Problem to work on: Output every line of the rows below as a Markdown table with two columns, Index and Row Text, numbering each line in order and leaving out blank lines.

Data shown:
┄┄┄┄┄┄

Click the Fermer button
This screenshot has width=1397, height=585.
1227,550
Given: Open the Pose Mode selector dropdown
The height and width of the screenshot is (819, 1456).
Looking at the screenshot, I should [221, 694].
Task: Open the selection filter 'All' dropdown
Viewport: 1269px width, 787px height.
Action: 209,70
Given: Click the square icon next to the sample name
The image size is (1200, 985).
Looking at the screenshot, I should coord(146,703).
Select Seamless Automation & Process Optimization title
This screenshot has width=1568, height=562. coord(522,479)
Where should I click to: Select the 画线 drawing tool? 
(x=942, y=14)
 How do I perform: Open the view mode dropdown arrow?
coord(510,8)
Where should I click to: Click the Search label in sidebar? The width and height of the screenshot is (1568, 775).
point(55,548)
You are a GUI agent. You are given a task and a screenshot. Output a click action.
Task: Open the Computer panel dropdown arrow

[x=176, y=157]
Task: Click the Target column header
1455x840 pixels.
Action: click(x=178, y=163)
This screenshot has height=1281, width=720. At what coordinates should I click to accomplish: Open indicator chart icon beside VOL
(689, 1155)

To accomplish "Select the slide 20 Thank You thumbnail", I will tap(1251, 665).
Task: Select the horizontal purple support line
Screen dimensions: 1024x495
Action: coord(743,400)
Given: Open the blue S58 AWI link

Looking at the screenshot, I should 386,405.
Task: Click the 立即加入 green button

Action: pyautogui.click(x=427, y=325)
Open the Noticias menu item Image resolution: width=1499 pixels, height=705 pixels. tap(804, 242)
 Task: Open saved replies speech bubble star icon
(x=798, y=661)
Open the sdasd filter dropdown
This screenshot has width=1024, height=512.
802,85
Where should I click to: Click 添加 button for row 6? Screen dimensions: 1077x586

┄┄┄┄┄┄

Output below:
| Index | Row Text |
|---|---|
| 1 | Click the Fermer button |
| 2 | This screenshot has width=1397, height=585. |
| 3 | 1227,550 |
| 4 | Given: Open the Pose Mode selector dropdown |
| 5 | The height and width of the screenshot is (819, 1456). |
| 6 | Looking at the screenshot, I should [221, 694]. |
| 7 | Task: Open the selection filter 'All' dropdown |
| 8 | Viewport: 1269px width, 787px height. |
| 9 | Action: 209,70 |
| 10 | Given: Click the square icon next to the sample name |
| 11 | The image size is (1200, 985). |
| 12 | Looking at the screenshot, I should coord(146,703). |
| 13 | Select Seamless Automation & Process Optimization title |
| 14 | This screenshot has width=1568, height=562. coord(522,479) |
| 15 | Where should I click to: Select the 画线 drawing tool?  |
| 16 | (x=942, y=14) |
| 17 |  How do I perform: Open the view mode dropdown arrow? |
| 18 | coord(510,8) |
| 19 | Where should I click to: Click the Search label in sidebar? The width and height of the screenshot is (1568, 775). |
| 20 | point(55,548) |
| 21 | You are a GUI agent. You are given a task and a screenshot. Output a click action. |
| 22 | Task: Open the Computer panel dropdown arrow |
| 23 | [x=176, y=157] |
| 24 | Task: Click the Target column header |
| 25 | 1455x840 pixels. |
| 26 | Action: click(x=178, y=163) |
| 27 | This screenshot has height=1281, width=720. At what coordinates should I click to accomplish: Open indicator chart icon beside VOL |
| 28 | (689, 1155) |
| 29 | To accomplish "Select the slide 20 Thank You thumbnail", I will tap(1251, 665). |
| 30 | Task: Select the horizontal purple support line |
| 31 | Screen dimensions: 1024x495 |
| 32 | Action: coord(743,400) |
| 33 | Given: Open the blue S58 AWI link |
| 34 | Looking at the screenshot, I should 386,405. |
| 35 | Task: Click the 立即加入 green button |
| 36 | Action: pyautogui.click(x=427, y=325) |
| 37 | Open the Noticias menu item Image resolution: width=1499 pixels, height=705 pixels. tap(804, 242) |
| 38 |  Task: Open saved replies speech bubble star icon |
| 39 | (x=798, y=661) |
| 40 | Open the sdasd filter dropdown |
| 41 | This screenshot has width=1024, height=512. |
| 42 | 802,85 |
| 43 | Where should I click to: Click 添加 button for row 6? Screen dimensions: 1077x586 |